As Fine Gael try to seduce you into compliant indignation with their soporific platitudes and pointy fingered moral certainty, there are some good off script moments going down.
Flashes of real anger flicker on the edges of the TV screen.
A harbinger of revolt. An amuse bouche of anarchy.
Joe Higgins' body language the other night on Frontline screamed he, like many in the audience, was ready to leap up and break jaws.
But just when the anger gets to you big time and you've accepted your TV set as collateral damage, what happens? Some surreal wide eyed Father Ted-esque Fianna Fail mutant goes for goofy evasive tactics. These shameless Fainna Fail grunts stare straight to camera and sound off, so insane, so audacious, so smug in their perceived immunity to consequence, that it deflates you, neutralizes your anger. Altar boy relentless, they stupefy before flooring you.
You go "hang on a second, what am I doing floored, you're the FF low life, you're the one supposed to be burning at the stake."
But they go on and on to the second coming of CJ. But the Father Ted opt outs, the surreal "resting in the bank" logic, are getting old.
It's only going to work for so long.
What may have been frustratingly funny in the 90s is now downright revolution inducing offensive in the 10s.
One can only wait to see how that cute hoor visage hiding behind doe-eyed innocence will look when it hears the first sounds of the baying lynch mob.

Anyone got a rope? Time for a bit of hemp around rednecks.

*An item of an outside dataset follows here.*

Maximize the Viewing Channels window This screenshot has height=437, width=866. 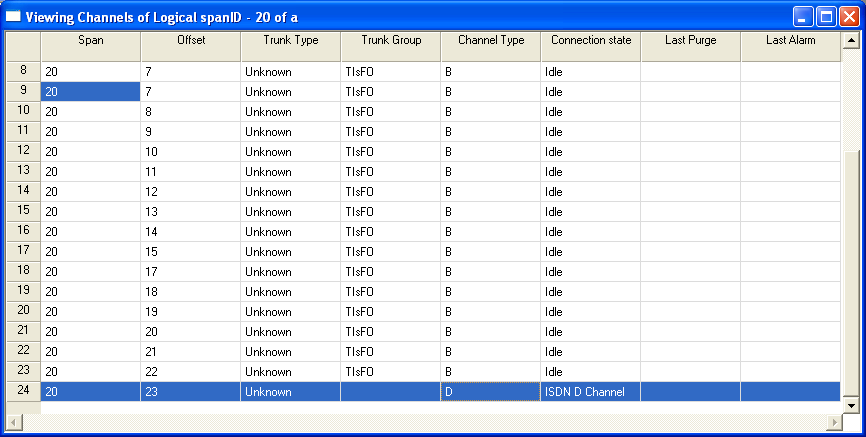(x=826, y=16)
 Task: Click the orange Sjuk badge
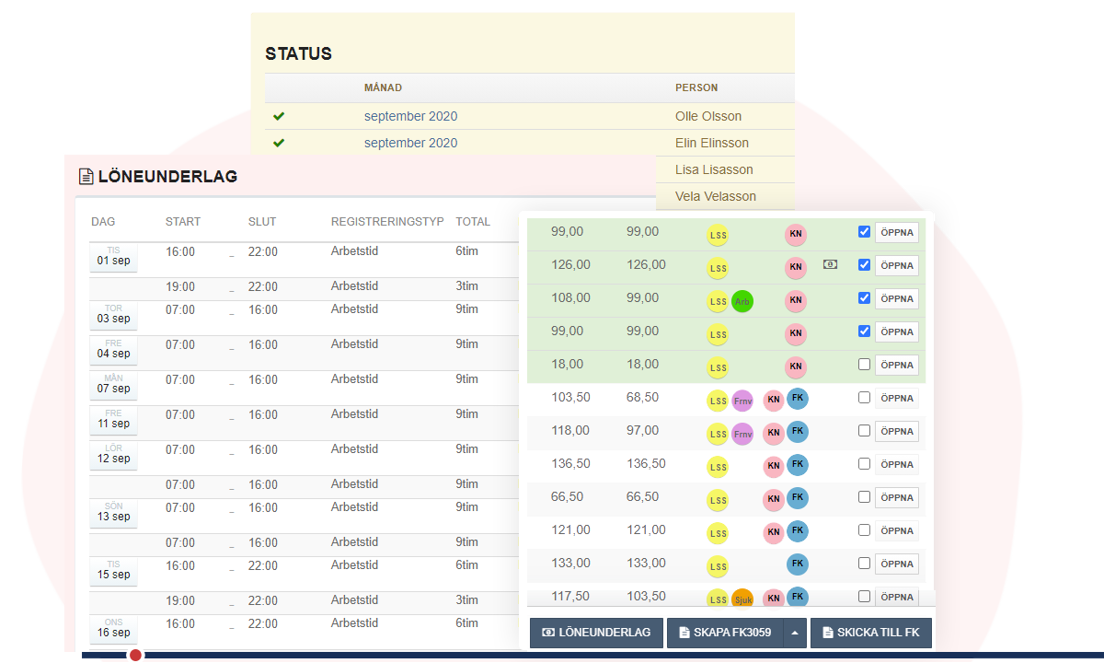(x=742, y=599)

Deflated, you go to bed mumbling like an old man, wondering aloud 'what to do?' How do you let these comedians know that the script has changed. That that dangling item over there may be loose but it's still a noose
But try telling that to Fianna Fail. You'd almost be tempted to add a little Semtex to the mix.
Until ... picture the low life political thespians just loving it...'absolutely thrilled" to get their hands on a good piety and victimhood role. If the FFilth can go this far on shame and ignominy, could you just imagine what the rapacious scum would do with piety and victimhood. It would be like the 70s again. Except the Brits are now, probably, a breakaway and militant libertarian wing of the PDs.
 So we can't seem to vote them out of existence.
 And it's probably counter productive to try to blow them out of existence.
So what do we f--kin do?
 If, as the Irish Times oh so erudite opinion pieces tell us, FF really are a deep part of ourselves, then folks perhaps it's time to seriously contemplate suicide.
Then when we wake up dead we can think what to do with the other foul crew.
And that embarassing little shite Enda Kenny.